- **TASK INPUTS**
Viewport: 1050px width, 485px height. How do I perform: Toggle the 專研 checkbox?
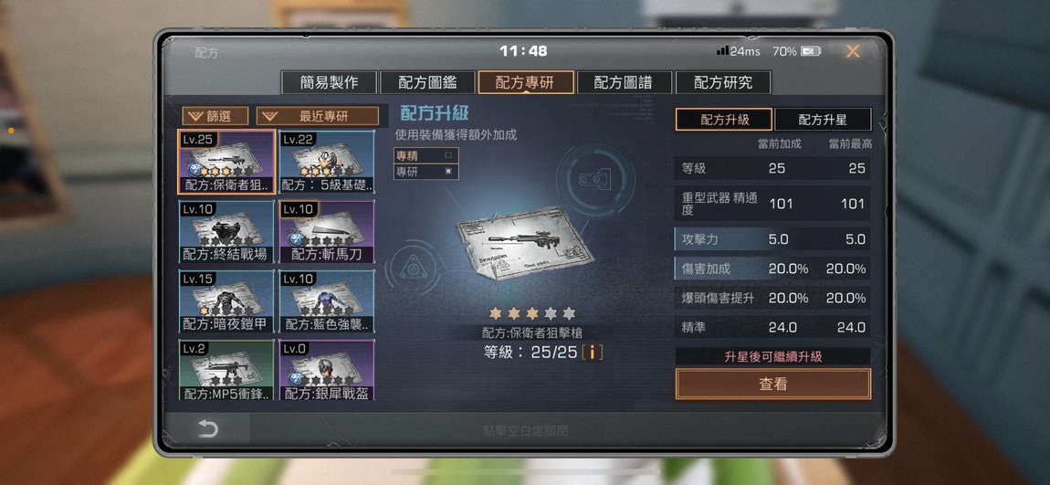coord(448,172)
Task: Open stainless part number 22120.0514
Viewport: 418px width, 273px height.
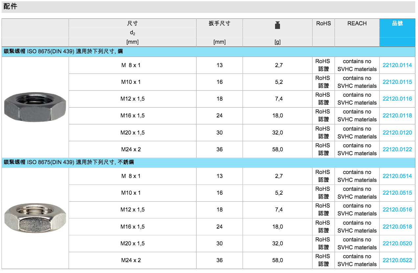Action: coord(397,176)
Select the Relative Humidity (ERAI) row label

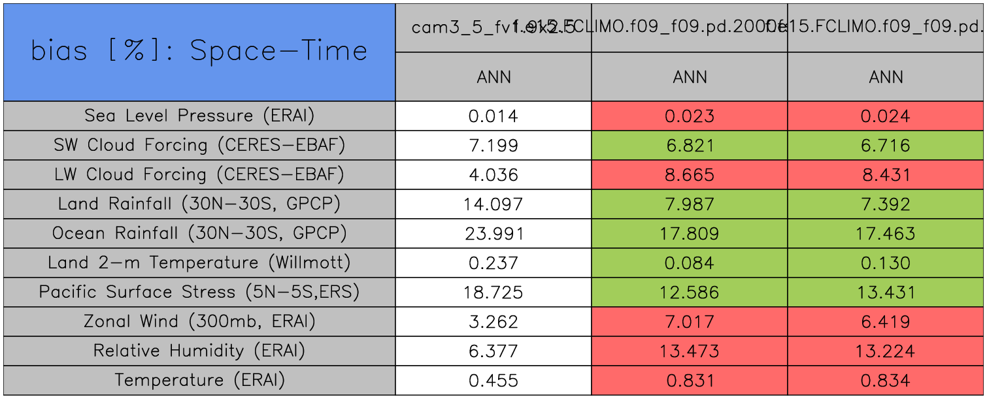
* * *
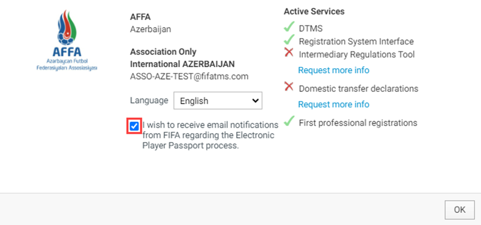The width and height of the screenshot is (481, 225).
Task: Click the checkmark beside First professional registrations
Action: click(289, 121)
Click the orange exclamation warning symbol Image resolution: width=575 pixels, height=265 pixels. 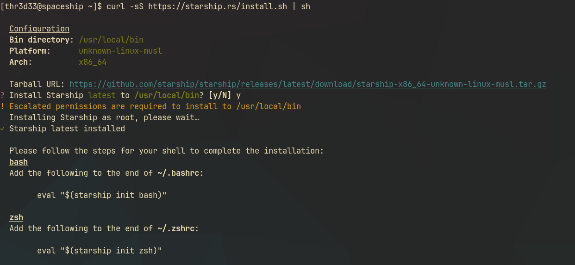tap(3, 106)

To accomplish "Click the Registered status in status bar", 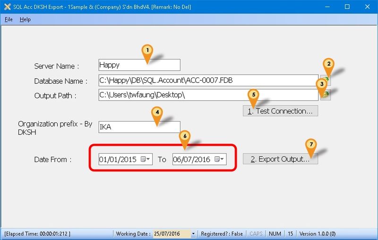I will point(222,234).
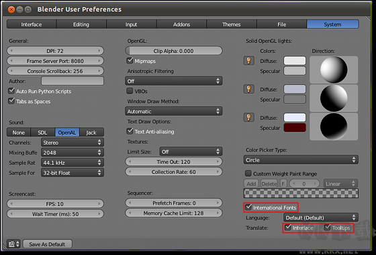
---
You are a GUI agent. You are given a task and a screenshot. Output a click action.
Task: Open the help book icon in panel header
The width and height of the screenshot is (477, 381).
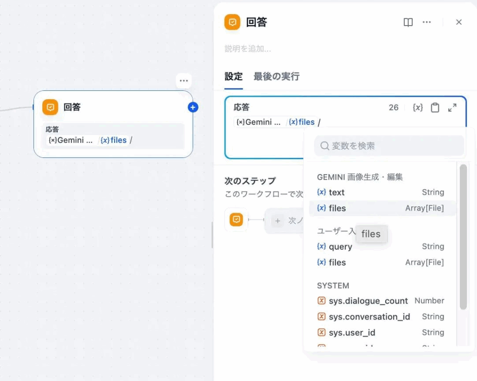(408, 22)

- **WHAT YOU NEED TO DO**
In the listing above, find each line containing "Open" and copy it.

- **EXERCISE ANSWER**
Task: Open stainless part number 22120.0514
Task: Open the help book icon in panel header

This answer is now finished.